Como todos los acontecimientos históricos, también los viajes papales tienen su microhistoria, los detalles que le dan color y cercanía humana. En su visita a Hungría no podían faltar, siendo este un pueblo original, comunicativo.
Si no lo sabían, antes ningún turista hubiera podido conocer que Francisco iba a pasar tres días en Budapest: ni banderas, ni carteles anunciadores, nada que aludiese a la presencia de un huésped ilustre. Lo sabían los que tenían que saberlo y nada más.
Budapest, que es una ciudad organizada y funcional, sólo ha conocido algún corte de circulación para dejar pasar la comitiva papal: el minúsculo Fiat 500 acompañado por imponentes limusines. No ha habido ningún otro inconveniente y los ciudadanos lo han agradecido.

════════

> [Tareas]
1) Responde a estas preguntas sobre el texto de la visita del papa a Budapest:
(a) ¿Qué dos adjetivos se usan para describir al pueblo húngaro?
(b) ¿Cuántos días iba a pasar Francisco en Budapest?
(c) ¿Qué coche pequeño formaba parte de la comitiva papal?
2) Según el texto de la visita del papa a Budapest, ¿por qué un turista no habría podido saber de antemano que Francisco iba a estar en la ciudad?
3) Prolonga, por favor, el texto de la visita del papa a Budapest a partir de donde termina.

> [Registros extraídos de un conjunto de datos]
════════

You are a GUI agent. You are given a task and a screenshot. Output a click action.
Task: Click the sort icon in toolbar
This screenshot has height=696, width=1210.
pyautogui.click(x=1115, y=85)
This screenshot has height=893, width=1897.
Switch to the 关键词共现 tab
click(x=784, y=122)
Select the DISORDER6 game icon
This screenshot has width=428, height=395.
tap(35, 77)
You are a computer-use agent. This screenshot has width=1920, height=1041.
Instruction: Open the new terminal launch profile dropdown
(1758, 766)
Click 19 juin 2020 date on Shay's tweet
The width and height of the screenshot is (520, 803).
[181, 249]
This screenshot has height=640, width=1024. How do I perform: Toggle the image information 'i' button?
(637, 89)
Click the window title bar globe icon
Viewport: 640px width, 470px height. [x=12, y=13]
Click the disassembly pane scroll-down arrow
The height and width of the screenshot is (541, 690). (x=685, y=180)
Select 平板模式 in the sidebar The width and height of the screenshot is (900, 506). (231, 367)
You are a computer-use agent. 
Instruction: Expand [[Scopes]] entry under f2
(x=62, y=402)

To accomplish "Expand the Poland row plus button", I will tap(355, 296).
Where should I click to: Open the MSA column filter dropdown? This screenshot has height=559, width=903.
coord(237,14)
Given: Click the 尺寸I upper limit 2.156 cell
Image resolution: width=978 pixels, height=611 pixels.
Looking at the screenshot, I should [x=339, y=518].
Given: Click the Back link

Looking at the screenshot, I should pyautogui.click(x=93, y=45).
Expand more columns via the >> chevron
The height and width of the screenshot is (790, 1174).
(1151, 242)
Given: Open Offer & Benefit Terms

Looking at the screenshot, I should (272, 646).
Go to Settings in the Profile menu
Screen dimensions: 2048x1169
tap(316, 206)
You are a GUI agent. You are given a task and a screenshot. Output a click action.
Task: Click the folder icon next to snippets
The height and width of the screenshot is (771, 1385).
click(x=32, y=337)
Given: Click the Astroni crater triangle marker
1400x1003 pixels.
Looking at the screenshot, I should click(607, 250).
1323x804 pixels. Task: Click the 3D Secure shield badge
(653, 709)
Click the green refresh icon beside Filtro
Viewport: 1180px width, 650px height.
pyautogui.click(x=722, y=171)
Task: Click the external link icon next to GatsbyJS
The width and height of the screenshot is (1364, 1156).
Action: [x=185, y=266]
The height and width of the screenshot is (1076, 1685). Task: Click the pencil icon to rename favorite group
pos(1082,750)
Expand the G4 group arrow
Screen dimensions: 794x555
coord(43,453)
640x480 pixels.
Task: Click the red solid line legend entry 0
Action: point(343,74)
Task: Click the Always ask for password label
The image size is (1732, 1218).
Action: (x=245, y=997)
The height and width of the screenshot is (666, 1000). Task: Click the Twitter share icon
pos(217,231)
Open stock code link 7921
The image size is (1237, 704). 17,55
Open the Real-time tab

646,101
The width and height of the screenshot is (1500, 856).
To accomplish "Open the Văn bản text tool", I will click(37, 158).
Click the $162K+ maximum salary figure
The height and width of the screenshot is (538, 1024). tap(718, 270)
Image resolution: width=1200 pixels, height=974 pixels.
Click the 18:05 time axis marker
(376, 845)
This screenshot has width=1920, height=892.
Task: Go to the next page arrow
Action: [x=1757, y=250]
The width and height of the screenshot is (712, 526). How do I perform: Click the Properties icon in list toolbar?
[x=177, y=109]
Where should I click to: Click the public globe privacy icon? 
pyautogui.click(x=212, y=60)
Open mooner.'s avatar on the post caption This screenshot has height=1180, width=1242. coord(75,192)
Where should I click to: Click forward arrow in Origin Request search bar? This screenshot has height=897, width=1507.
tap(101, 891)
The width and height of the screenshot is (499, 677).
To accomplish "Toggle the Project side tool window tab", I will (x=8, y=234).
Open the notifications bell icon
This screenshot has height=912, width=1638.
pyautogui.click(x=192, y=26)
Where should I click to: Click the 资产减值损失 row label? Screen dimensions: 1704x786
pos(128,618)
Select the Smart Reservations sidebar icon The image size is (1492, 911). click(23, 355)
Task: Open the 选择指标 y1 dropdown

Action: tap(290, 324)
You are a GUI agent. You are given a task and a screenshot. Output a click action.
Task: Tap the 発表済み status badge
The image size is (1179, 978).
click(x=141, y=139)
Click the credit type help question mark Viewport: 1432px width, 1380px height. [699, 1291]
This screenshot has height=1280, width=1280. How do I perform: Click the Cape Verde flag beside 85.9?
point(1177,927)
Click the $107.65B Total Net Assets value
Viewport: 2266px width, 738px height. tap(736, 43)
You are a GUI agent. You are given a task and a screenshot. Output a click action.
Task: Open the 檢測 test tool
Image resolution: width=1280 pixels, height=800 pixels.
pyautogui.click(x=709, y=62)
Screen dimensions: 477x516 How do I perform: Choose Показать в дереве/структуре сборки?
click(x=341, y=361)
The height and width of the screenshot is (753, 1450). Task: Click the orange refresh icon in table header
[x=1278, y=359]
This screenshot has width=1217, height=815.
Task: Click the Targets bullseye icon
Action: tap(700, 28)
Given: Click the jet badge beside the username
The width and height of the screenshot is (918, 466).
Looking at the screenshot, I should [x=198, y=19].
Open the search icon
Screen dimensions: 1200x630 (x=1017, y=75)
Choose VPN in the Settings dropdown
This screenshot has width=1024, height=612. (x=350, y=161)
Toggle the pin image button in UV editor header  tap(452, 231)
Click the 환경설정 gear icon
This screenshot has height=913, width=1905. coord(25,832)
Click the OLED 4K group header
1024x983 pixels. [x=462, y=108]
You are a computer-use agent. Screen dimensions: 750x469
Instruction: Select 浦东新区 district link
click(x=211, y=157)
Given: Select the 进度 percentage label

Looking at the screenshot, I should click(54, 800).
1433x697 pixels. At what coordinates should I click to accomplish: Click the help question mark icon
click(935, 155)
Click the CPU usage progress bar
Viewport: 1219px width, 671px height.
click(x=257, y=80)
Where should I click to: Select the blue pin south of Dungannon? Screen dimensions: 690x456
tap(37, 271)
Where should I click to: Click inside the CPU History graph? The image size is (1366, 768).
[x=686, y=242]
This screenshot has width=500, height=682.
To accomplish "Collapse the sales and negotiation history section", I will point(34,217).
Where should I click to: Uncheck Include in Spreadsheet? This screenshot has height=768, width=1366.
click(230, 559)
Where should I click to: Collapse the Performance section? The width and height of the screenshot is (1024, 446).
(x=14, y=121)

════════

> [Resultados]
1)
(a) Original y comunicativo.
(b) Tres días.
(c) Un minúsculo Fiat 500.

2) Porque no había banderas, ni carteles anunciadores, ni nada que aludiera a la presencia de un huésped ilustre. Solo lo sabían quienes tenían que saberlo.

3)
Me ha sorprendido, sin embargo, constatar que desde el extranjero han llegado a Hungría estos días personas con el deseo de ver al Papa. De los países limítrofes, por supuesto. Y, de modo especial, Polonia pero también norteamericanos de origen húngaro. E incluso españoles, pocos, pero con banderas nacionales.
No se ha producido el habitual negocio del “merchandising” o venta de objetos relativos a la visita, más bien horrendos o de pésimo gusto.
Un médico húngaro me hizo esta confidencia: “Es una pena que no haya tenido tiempo, pero al Papa le habría hecho mucho bien una visita a las famosas termas del Hotel Gellert con efectos muy benéficos para muchos tipos de enfermedades y con unos masajes terapéuticos de fama internacional”.